[Stored records]
BEGIN

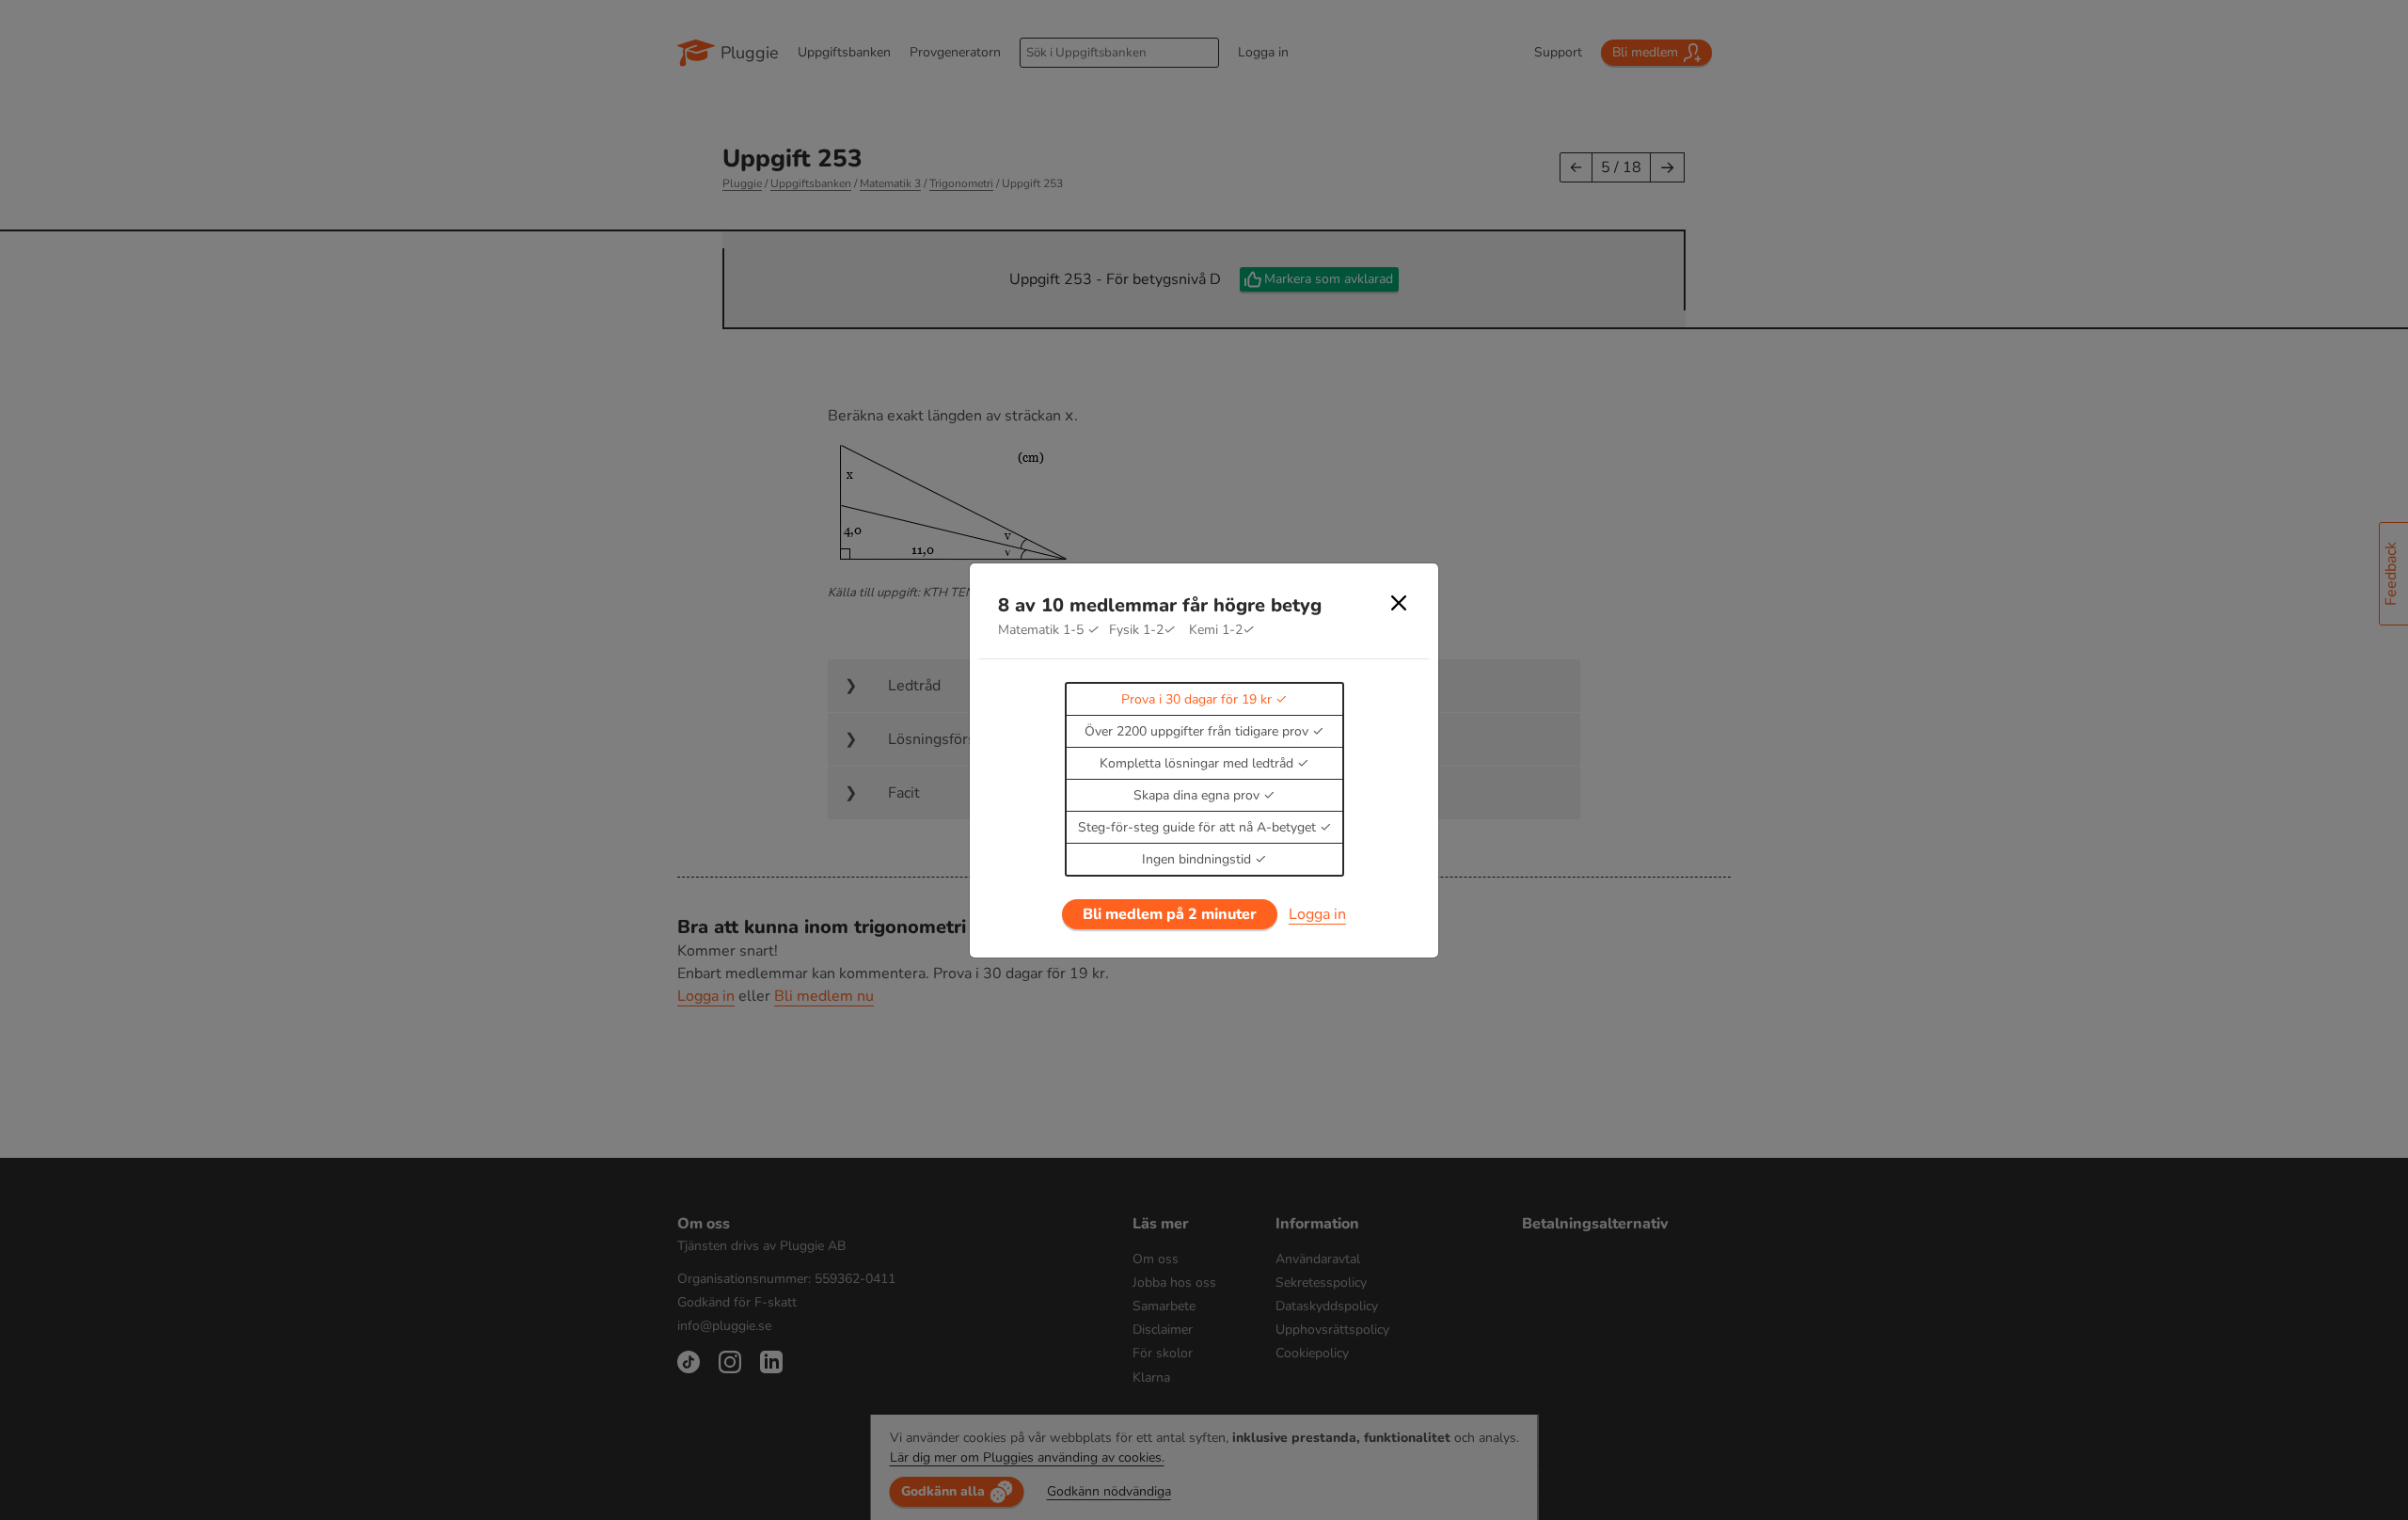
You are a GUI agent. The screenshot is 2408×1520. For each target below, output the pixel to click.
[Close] (1398, 603)
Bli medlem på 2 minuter (1170, 914)
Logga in (1317, 914)
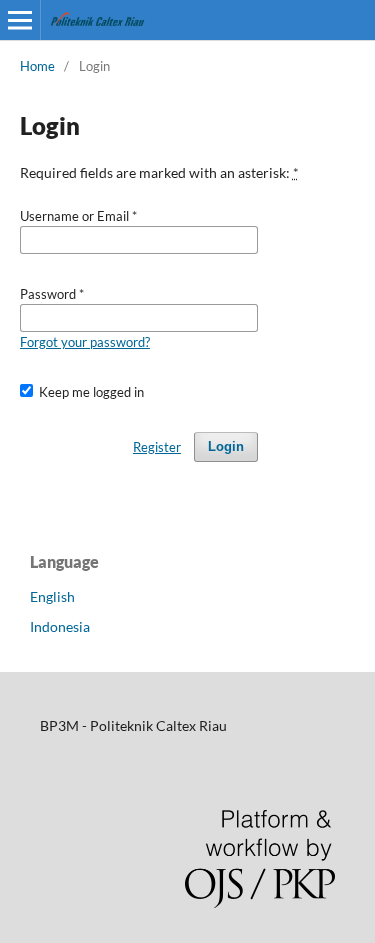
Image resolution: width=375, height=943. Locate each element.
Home (37, 66)
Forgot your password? (85, 342)
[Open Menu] (20, 20)
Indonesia (60, 626)
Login (226, 446)
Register (157, 447)
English (52, 596)
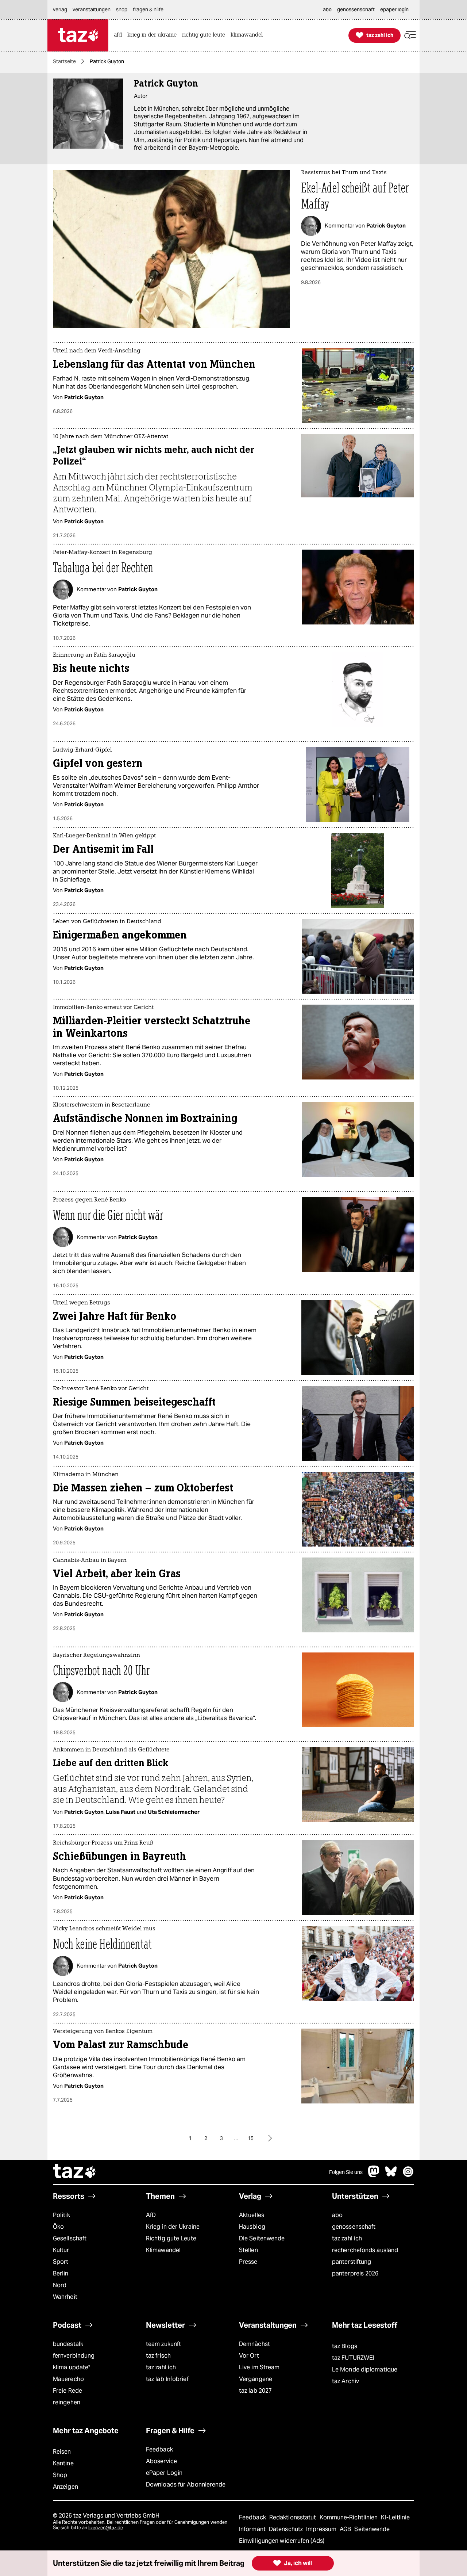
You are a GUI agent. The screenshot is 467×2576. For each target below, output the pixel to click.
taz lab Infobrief (167, 2379)
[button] (410, 35)
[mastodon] (374, 2175)
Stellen (248, 2250)
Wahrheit (65, 2297)
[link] (120, 35)
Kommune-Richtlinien (349, 2517)
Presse (248, 2262)
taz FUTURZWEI (353, 2358)
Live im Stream (259, 2367)
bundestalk (68, 2344)
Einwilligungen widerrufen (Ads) (281, 2541)
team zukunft (163, 2344)
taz (75, 2172)
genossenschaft (353, 2227)
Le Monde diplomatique (364, 2369)
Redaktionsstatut (293, 2517)
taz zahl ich (347, 2238)
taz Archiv (345, 2381)
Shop (60, 2475)
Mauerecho (68, 2379)
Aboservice (161, 2461)
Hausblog (252, 2227)
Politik (61, 2215)
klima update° (71, 2367)
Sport (60, 2262)
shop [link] (121, 9)
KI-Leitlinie (395, 2517)
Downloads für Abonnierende (186, 2484)
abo (337, 2215)
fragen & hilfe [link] (148, 9)
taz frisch (158, 2355)
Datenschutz (286, 2529)
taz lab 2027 (255, 2391)
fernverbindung (73, 2355)
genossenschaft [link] (356, 9)
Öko (58, 2227)
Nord (59, 2285)
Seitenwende (372, 2529)
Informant (253, 2529)
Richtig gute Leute (171, 2238)
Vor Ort (249, 2355)
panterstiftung (351, 2262)
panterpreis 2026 (355, 2273)
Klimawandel (163, 2250)
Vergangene (255, 2379)
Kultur (61, 2250)
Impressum (322, 2529)
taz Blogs (344, 2346)
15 (251, 2138)
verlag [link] (60, 9)
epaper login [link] (394, 9)
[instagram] (408, 2175)
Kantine (63, 2463)
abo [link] (327, 9)
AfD (151, 2215)
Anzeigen (65, 2487)
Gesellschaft (69, 2238)
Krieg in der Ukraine (173, 2227)
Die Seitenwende (262, 2238)
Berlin (61, 2273)
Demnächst (254, 2344)
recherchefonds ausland (365, 2250)
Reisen (62, 2451)
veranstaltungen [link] (92, 9)
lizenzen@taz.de (105, 2528)
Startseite (64, 61)
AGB (346, 2529)
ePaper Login (164, 2473)
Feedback (159, 2449)
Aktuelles (251, 2215)
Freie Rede (67, 2391)
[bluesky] (391, 2175)
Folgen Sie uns (346, 2172)
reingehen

END

Your goal ▸
Repeat the records above verbatim. Include none of the pictures.

Solution to this task ▸
You are a GUI agent. The screenshot is 2408×1520. For each target below, output the pixel to click.
[Close] (1398, 603)
Bli medlem på 2 minuter (1170, 914)
Logga in (1317, 914)
Image resolution: width=375, height=943. Locate each element.
Home (37, 66)
Forgot your password? (85, 342)
[Open Menu] (20, 20)
Indonesia (60, 626)
Login (226, 446)
Register (157, 447)
English (52, 596)
You are a GUI agent. The screenshot is 467×2576. For each target below, output the pixel to click.
taz lab Infobrief (167, 2379)
[button] (410, 35)
[mastodon] (374, 2175)
Stellen (248, 2250)
Wahrheit (65, 2297)
[link] (120, 35)
Kommune-Richtlinien (349, 2517)
Presse (248, 2262)
taz FUTURZWEI (353, 2358)
Live im Stream (259, 2367)
bundestalk (68, 2344)
Einwilligungen widerrufen (Ads) (281, 2541)
team zukunft (163, 2344)
taz (75, 2172)
genossenschaft (353, 2227)
Le Monde diplomatique (364, 2369)
Redaktionsstatut (293, 2517)
taz zahl ich (347, 2238)
taz Archiv (345, 2381)
Shop (60, 2475)
Mauerecho (68, 2379)
Aboservice (161, 2461)
Hausblog (252, 2227)
Politik (61, 2215)
klima update° (71, 2367)
Sport (60, 2262)
shop [link] (121, 9)
KI-Leitlinie (395, 2517)
Downloads für Abonnierende (186, 2484)
abo (337, 2215)
fragen & hilfe [link] (148, 9)
taz frisch (158, 2355)
Datenschutz (286, 2529)
taz lab 2027 (255, 2391)
fernverbindung (73, 2355)
genossenschaft [link] (356, 9)
Öko (58, 2227)
Nord (59, 2285)
Seitenwende (372, 2529)
Informant (253, 2529)
Richtig gute Leute (171, 2238)
Vor Ort (249, 2355)
panterstiftung (351, 2262)
panterpreis 2026 (355, 2273)
Klimawandel (163, 2250)
Vergangene (255, 2379)
Kultur (61, 2250)
Impressum (322, 2529)
taz Blogs (344, 2346)
15 (251, 2138)
verlag [link] (60, 9)
epaper login [link] (394, 9)
[instagram] (408, 2175)
Kantine (63, 2463)
abo [link] (327, 9)
AfD (151, 2215)
Anzeigen (65, 2487)
Gesellschaft (69, 2238)
Krieg in der Ukraine (173, 2227)
Die Seitenwende (262, 2238)
Berlin (61, 2273)
Demnächst (254, 2344)
recherchefonds ausland (365, 2250)
Reisen (62, 2451)
veranstaltungen [link] (92, 9)
lizenzen@taz.de (105, 2528)
Startseite (64, 61)
AGB (346, 2529)
ePaper Login (164, 2473)
Feedback (159, 2449)
Aktuelles (251, 2215)
Freie Rede (67, 2391)
[bluesky] (391, 2175)
Folgen Sie uns (346, 2172)
reingehen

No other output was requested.